Data supplied:
⟨
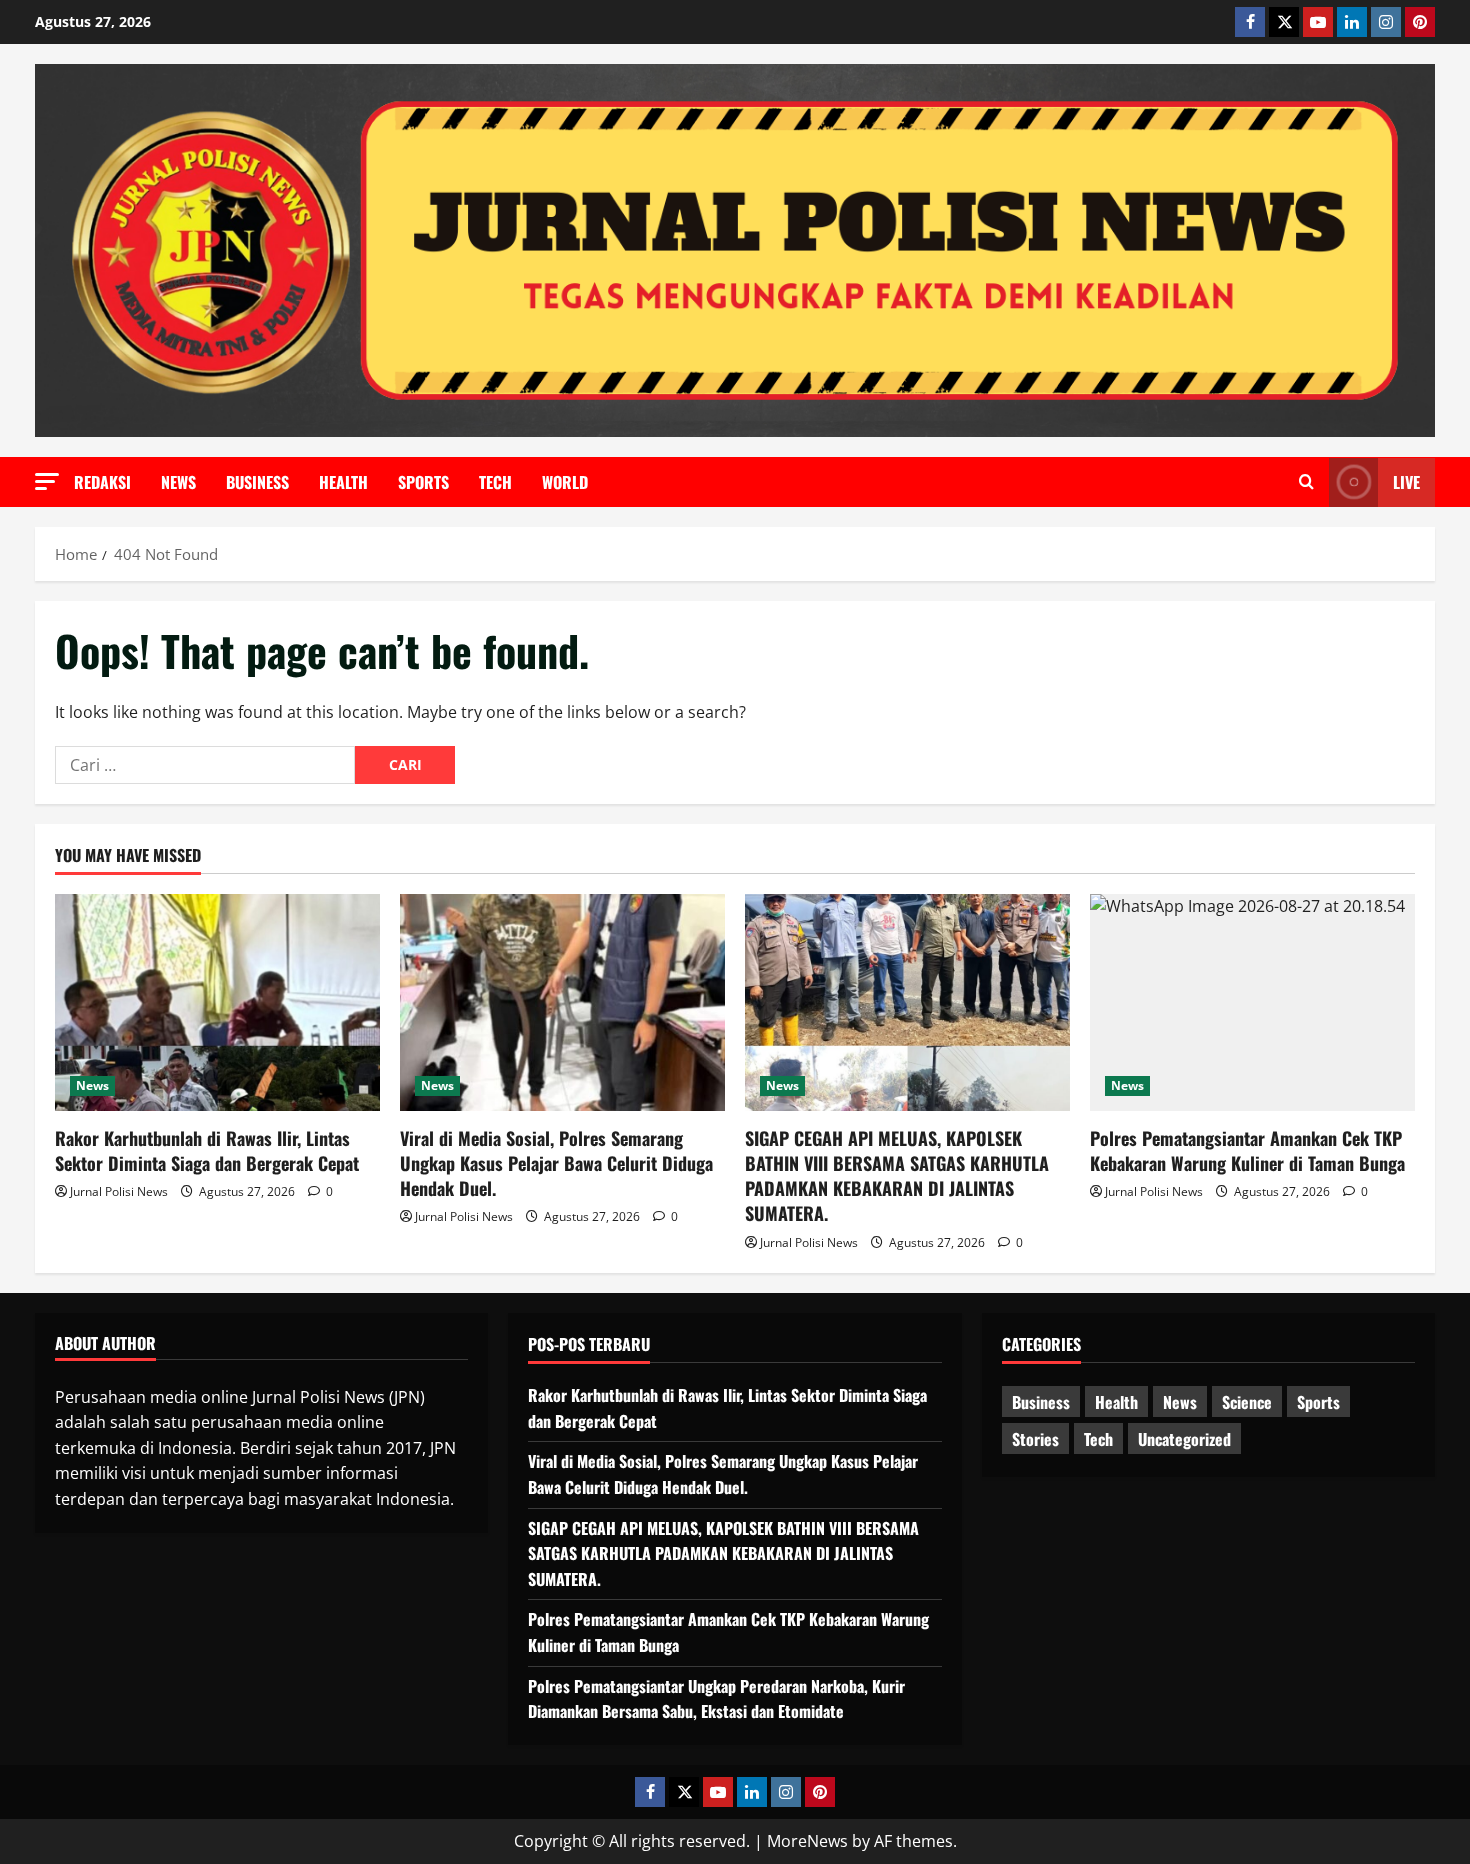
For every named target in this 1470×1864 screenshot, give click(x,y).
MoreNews (807, 1841)
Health (343, 482)
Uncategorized (1184, 1439)
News (178, 482)
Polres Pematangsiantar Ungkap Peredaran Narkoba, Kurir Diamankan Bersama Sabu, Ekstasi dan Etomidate (716, 1699)
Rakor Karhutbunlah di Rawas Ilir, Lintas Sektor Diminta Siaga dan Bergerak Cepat (207, 1150)
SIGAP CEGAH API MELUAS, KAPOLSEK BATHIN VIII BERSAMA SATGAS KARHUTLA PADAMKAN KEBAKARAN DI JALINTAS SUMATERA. (897, 1176)
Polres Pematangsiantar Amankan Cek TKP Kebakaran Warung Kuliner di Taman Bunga (1247, 1150)
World (565, 482)
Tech (495, 482)
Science (1247, 1402)
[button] (47, 481)
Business (257, 482)
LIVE (1406, 482)
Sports (423, 482)
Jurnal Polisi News (119, 1191)
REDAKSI (102, 482)
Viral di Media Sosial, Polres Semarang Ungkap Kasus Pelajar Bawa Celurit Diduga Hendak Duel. (556, 1163)
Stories (1035, 1439)
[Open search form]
⟩
What you have to do:
Print every entry verbatim and leave all pictures out.

Solution:
For every named target in this 1470×1864 screenshot, give click(x,y).
MoreNews (807, 1841)
Health (343, 482)
Uncategorized (1184, 1439)
News (178, 482)
Polres Pematangsiantar Ungkap Peredaran Narkoba, Kurir Diamankan Bersama Sabu, Ekstasi dan Etomidate (716, 1699)
Rakor Karhutbunlah di Rawas Ilir, Lintas Sektor Diminta Siaga dan Bergerak Cepat (207, 1150)
SIGAP CEGAH API MELUAS, KAPOLSEK BATHIN VIII BERSAMA SATGAS KARHUTLA PADAMKAN KEBAKARAN DI JALINTAS SUMATERA. (897, 1176)
Polres Pematangsiantar Amankan Cek TKP Kebakaran Warung Kuliner di Taman Bunga (1247, 1150)
World (565, 482)
Tech (495, 482)
Science (1247, 1402)
[button] (47, 481)
Business (257, 482)
LIVE (1406, 482)
Sports (423, 482)
Jurnal Polisi News (119, 1191)
REDAKSI (102, 482)
Viral di Media Sosial, Polres Semarang Ungkap Kasus Pelajar Bawa Celurit Diduga Hendak Duel. (556, 1163)
Stories (1035, 1439)
[Open search form]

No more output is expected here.